_Written task a:_
According to the text on scams aimed at college students, how much money does the IRS suggest has been lost to the phony federal student tax scam or similar scams?

_Excerpted text:_

Con artists have been around forever. Scams have caught unwary victims before, and they will again. But it seems that one of the newest targets for these unsavory characters is college students, and often their parents as well. Make sure you stay alert and talk to your student about being careful as well.
College students may be prime targets of scammers for several reasons. They are busy and distracted, many don’t have much financial or tax experience, most don’t have extensive credit histories yet and/or don’t check them, and they spend much of their lives online.
What’s the latest threat?
According to the Internal Revenue Service, one of the most recent scams involves students receiving a phone call from someone impersonating an IRS official and demanding payment of a ”federal student tax.” The IRS wants to make it clear that there is no such tax. But the caller claims that the student owes the tax and that he will call the local police to arrest the student if it is not paid. If the student hangs up, there may be follow-up calls. Often, the caller has just enough information about the student, gleaned from public sources such as directory information, to make the call sound more legitimate.
Often, callers alter caller ID so that it looks as though the call is coming from a government agency or possibly the college financial aid office. Occasionally, calls occurring over the summer may look as though they are coming from an admission office and the caller threatens to drop the student from the new class if payment is not made.
Callers often claim that this call is the final warning before legal action and that it is essential that the student pay to ”settle the tax bill”. They suggest that the student pay with a debit card or by adding money to gift cards such as I-Tunes cards because these are untraceable. The amount of money demanded may vary significantly. According to IRS Commissioner John Koskinen, these calls may occur at any time, but often reach a peak in late summer or at the beginning of a new semester in early fall. The IRS suggests that as much as 43 million dollars has been lost to this or similar scams.
Other forms of deception
In a variation of the phony federal student tax call, students may also receive a call claiming to be verifying the student’s tax return information. In order to do this, the caller asks for the student’s personal information such as Social Security number and possibly bank account information. Scammers can use this information to clean out bank accounts, open new credit cards, apply for loans, etc. By the time the student realizes what has happened, it is too late.
In still another variation, students working on campus may receive a call, or even an e-mail, that looks as though it is coming from a college office. It claims that the student needs to verify information as simple as the student’s password to an online payroll site. Once the scammer has the password, he may redirect the student’s direct deposit paycheck to another bank account. These callers are counting on the fact that students may not check their account frequently and may not realize that checks are not being deposited. By the time that they realize it, it is too late.
Yet another popular scam targeting students uses not the phone, but a common college communication tool — fliers posted near campuses. These fliers promise that students can get money by applying for the American Opportunity Educational Tax Credit. Students simply need to ”call this number . . . ” This is a legitimate tax credit, but one for which very few students actually qualify unless they are independent (not claimed as dependents on parents’ tax forms) and do not receive scholarship money. In this case, scammers do not ask for money, but again are looking for Social Security and bank information as the ”help” the student complete the ”necessary” paperwork.

_Records supplied:_
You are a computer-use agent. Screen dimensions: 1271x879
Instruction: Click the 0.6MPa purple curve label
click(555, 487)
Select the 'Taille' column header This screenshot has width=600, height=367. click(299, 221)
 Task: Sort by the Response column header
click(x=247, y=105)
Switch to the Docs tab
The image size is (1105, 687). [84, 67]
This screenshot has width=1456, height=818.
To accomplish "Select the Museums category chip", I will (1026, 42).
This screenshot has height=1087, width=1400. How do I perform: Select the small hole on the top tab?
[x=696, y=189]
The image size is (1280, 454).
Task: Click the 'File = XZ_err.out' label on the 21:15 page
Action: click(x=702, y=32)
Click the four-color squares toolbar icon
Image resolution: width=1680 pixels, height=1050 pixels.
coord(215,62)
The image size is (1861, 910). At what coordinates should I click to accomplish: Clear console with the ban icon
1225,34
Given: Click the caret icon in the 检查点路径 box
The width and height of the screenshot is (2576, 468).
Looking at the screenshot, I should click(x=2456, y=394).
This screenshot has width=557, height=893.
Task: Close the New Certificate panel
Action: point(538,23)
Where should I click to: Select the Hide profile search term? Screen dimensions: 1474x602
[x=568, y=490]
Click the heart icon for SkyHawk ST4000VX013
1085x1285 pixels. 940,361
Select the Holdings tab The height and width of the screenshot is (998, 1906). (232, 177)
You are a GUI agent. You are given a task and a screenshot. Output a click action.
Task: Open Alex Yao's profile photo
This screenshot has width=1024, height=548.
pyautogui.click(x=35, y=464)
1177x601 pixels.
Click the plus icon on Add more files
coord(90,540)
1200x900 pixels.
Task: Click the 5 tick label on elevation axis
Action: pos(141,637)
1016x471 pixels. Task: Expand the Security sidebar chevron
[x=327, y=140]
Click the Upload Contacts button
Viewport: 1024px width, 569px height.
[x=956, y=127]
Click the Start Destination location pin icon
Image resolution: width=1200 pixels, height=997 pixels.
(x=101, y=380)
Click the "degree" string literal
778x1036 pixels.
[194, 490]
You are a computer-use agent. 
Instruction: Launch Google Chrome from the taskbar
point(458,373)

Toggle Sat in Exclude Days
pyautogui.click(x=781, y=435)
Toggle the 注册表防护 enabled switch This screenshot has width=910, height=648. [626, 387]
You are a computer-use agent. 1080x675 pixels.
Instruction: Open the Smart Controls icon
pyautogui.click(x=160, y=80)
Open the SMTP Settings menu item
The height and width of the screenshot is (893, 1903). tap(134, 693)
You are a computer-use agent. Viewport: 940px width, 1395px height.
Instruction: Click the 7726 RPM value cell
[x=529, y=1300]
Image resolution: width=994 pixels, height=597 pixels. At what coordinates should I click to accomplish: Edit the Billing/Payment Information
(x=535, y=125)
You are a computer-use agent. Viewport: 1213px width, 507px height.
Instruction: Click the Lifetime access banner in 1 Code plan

_Written task b:_
In the records, switch "location pin" to "map marker" in everything from the line containing "1016x471 pixels. Task: Expand" down to the line containing "point(458,373)", and return only those lines with nothing else changed.

_Task solution a:_
As much as 43 million dollars.

_Task solution b:_
1016x471 pixels. Task: Expand the Security sidebar chevron
[x=327, y=140]
Click the Upload Contacts button
Viewport: 1024px width, 569px height.
[x=956, y=127]
Click the Start Destination map marker icon
Image resolution: width=1200 pixels, height=997 pixels.
(x=101, y=380)
Click the "degree" string literal
778x1036 pixels.
[194, 490]
You are a computer-use agent. 
Instruction: Launch Google Chrome from the taskbar
point(458,373)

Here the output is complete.